HSSIB made the following recommendations:
- NHS England identifies and implements a system for sharing clinical information about people with a known difficult airway. This is to improve access to this information for healthcare professionals and reduce the risk of a person’s known difficult airway not being recognised.
- The Royal College of Anaesthetists works with the Difficult Airway Society and other key stakeholders to produce a framework on the management of a potentially ‘life threatening’ difficult airway for people with a known difficult airway who require advanced airway management. This work should consider the adoption of a common language which defines and explains principles for treating people with a known potentially ‘life threatening’ difficult airway who require advanced airway management. This could optimise the chances of survival for people who experience a life-threatening airway emergency.
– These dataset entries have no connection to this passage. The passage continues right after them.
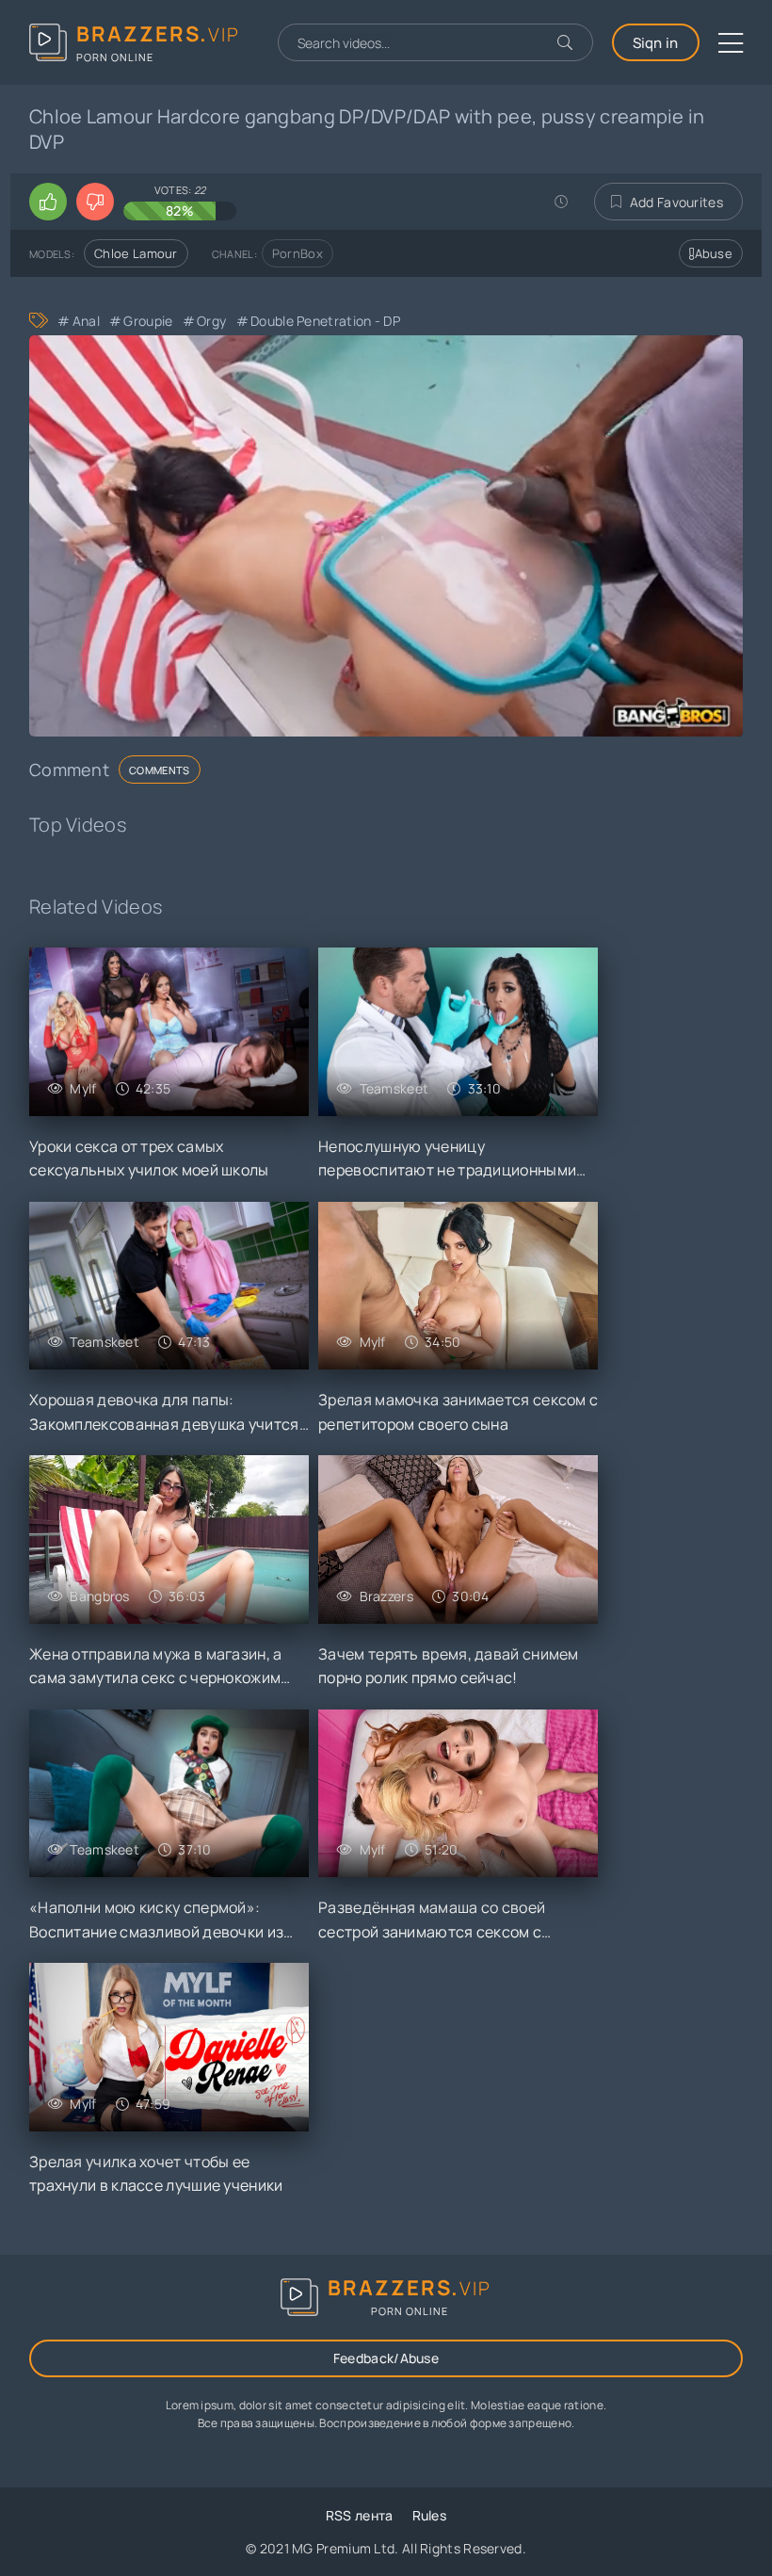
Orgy (211, 321)
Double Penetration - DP (325, 321)
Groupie (147, 321)
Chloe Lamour (136, 253)
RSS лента (360, 2515)
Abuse (714, 253)
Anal (86, 321)
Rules (429, 2515)
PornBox (297, 253)
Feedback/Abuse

- The Royal College of Anaesthetists makes changes to its Guidelines for the Provision of Anaesthetic Services (GPAS) requirements for all anaesthetists, to include guidance on: requirements for anaesthetists to have access to videolaryngoscopes in all locations where anaesthesia is delivered and airway management takes place, requirements for all anaesthetists to be competent and skilled in the use of videolaryngoscopes; requirements for anaesthetists to be regularly updated on airway rescue techniques, such as emergency front of neck airway; requirements for anaesthetists and anaesthetic assistants to be regularly updated on other equipment that may be used in airway emergencies.
- The Royal College of Anaesthetists works with the Association of Anaesthetists and relevant key stakeholders to implement critical incident training for all anaesthetists and anaesthetic assistants. This should include consideration of scenario-based training and include the principles for the management of an expected or unexpected difficult airway using advanced airway techniques, including videolaryngoscopy and emergency front of neck airway.
HSSIB made the following observations:
- Healthcare organisations that commission elective (planned) surgical services for people with mucopolysaccharidoses (MPS) can improve safety by involving healthcare professionals from different disciplines who are experienced in airway evaluation and management, before, during and after a person’s surgery.
- Healthcare organisations could improve safety of the management of difficult airways by procuring equipment that has evidence of safety by design and robust user testing and assessment.
- Healthcare providers can improve patient safety by supporting and encouraging anaesthetic staff, anaesthetic assistants and operating department practitioners to become familiar with and experienced in the use of airway rescue equipment and techniques available locally, including videolaryngoscopy.